What to Do If You Have PCS After a Wreck

The steps below protect both your health and your claim. Follow them in order. The most useful ones cost you nothing but consistency.

  1. See a doctor immediately and follow up at every symptom recurrence. A consistent pattern of care is the backbone of a PCS claim. Do not wait to see if symptoms improve on their own.
  2. Report your symptoms accurately at every appointment. Telling a provider you are fine when you are struggling creates a medical record that works against you. Accuracy matters far more than appearing tough. Never exaggerate. But never downplay either one.
  3. Keep a symptom journal. Note the date, the symptom, its severity, and how it affected your day. Over weeks and months, that journal becomes a detailed account no adjuster can wave away. Speak to your attorney about this.
  4. Do not give a recorded statement to the insurance company without legal counsel. Adjusters are trained to ask questions in ways that produce answers they can use later. This applies even to seemingly routine calls.
  5. Do not sign a release or accept a settlement before the full extent of your PCS is known. Once you sign, the claim is closed even if your symptoms worsen or new treatment becomes necessary.
  6. Consult an attorney before your symptoms resolve, not after. Working with a Louisiana personal injury attorney who has experience in brain injury claims gives you the best chance of full compensation.

Talk to a Lafayette Personal Injury Attorney

Call Ikerd Law Firm at (337) 366-8994 for a free consultation. You can also reach us through our contact page. There is no fee unless we win your case.


FAQ

How Long Does Post-Concussion Syndrome Last After a Car Accident?

Post-concussion syndrome can resolve within a few months for some people, while others experience symptoms for a year or longer. Duration varies based on the severity of the initial injury, age, prior head injury history, and other health factors. There is no standard timeline, which is why documenting symptoms throughout recovery is critical to any legal claim.

Can You Get a Settlement for Post-Concussion Syndrome in Louisiana?

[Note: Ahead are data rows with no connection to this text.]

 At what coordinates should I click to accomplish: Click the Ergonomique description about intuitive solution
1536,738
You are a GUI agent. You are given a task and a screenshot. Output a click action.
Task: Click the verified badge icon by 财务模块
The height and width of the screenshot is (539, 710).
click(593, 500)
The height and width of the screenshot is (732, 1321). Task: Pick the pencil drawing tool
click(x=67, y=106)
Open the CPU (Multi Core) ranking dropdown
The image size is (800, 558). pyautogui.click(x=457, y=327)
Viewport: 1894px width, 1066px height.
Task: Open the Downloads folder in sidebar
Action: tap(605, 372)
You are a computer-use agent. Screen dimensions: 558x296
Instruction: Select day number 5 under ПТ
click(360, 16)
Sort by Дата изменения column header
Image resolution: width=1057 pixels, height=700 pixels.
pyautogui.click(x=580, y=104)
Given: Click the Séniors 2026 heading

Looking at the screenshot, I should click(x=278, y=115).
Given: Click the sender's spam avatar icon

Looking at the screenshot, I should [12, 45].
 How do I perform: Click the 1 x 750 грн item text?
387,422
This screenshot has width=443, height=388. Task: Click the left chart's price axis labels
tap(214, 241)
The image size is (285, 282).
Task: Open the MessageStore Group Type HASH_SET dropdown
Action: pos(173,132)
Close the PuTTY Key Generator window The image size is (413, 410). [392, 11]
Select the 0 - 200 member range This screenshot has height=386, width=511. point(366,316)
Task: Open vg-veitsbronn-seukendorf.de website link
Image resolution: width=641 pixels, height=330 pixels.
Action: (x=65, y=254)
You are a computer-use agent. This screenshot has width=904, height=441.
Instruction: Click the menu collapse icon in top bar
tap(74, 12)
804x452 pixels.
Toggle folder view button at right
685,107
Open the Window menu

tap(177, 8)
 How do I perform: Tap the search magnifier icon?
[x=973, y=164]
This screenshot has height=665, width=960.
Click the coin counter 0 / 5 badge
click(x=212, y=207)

Yes. Post-concussion syndrome is a recognized medical condition that qualifies as a compensable injury under Louisiana personal injury law. Economic damages, such as medical bills and lost wages, and non-economic damages, such as pain, suffering, and disrupted daily life, are both recoverable. The challenge is documentation. Having a neurologist or neuropsychologist formally diagnose and monitor PCS significantly strengthens a claim.

What Is Post-Concussion Syndrome, and How Is It Diagnosed?

Post-concussion syndrome is a complex disorder in which concussion symptoms persist beyond the expected recovery window. Diagnosis typically involves a neurological examination, neuropsychological testing, review of imaging results, and evaluation of the injured person’s reported symptoms. There is no single test that confirms PCS, which is why consistent medical documentation matters.

What If My Concussion Symptoms Got Worse Weeks After the Accident?

If symptoms emerged or worsened in the days after the crash, document the change with your doctor immediately and contact an attorney as soon as possible. Louisiana’s general discovery doctrine may apply in limited circumstances, but its application to delayed PCS is not settled. Do not rely on it to extend your deadline.

How Do Insurance Companies Try to Minimize PCS Claims?

Adjusters frequently argue that PCS symptoms are subjective, pre-existing, or inconsistent with the reported impact severity. They may rely on standard CT or MRI scans that show no injury, even though PCS often does not produce visible imaging findings. Independent neuropsychological evaluation is the most effective counterargument. Some new technologies, like DTI (diffusion tensor imaging to map nerve tracts) scans in sensitive MRI machines, can provide objective documentation of brain injuries causing PCS.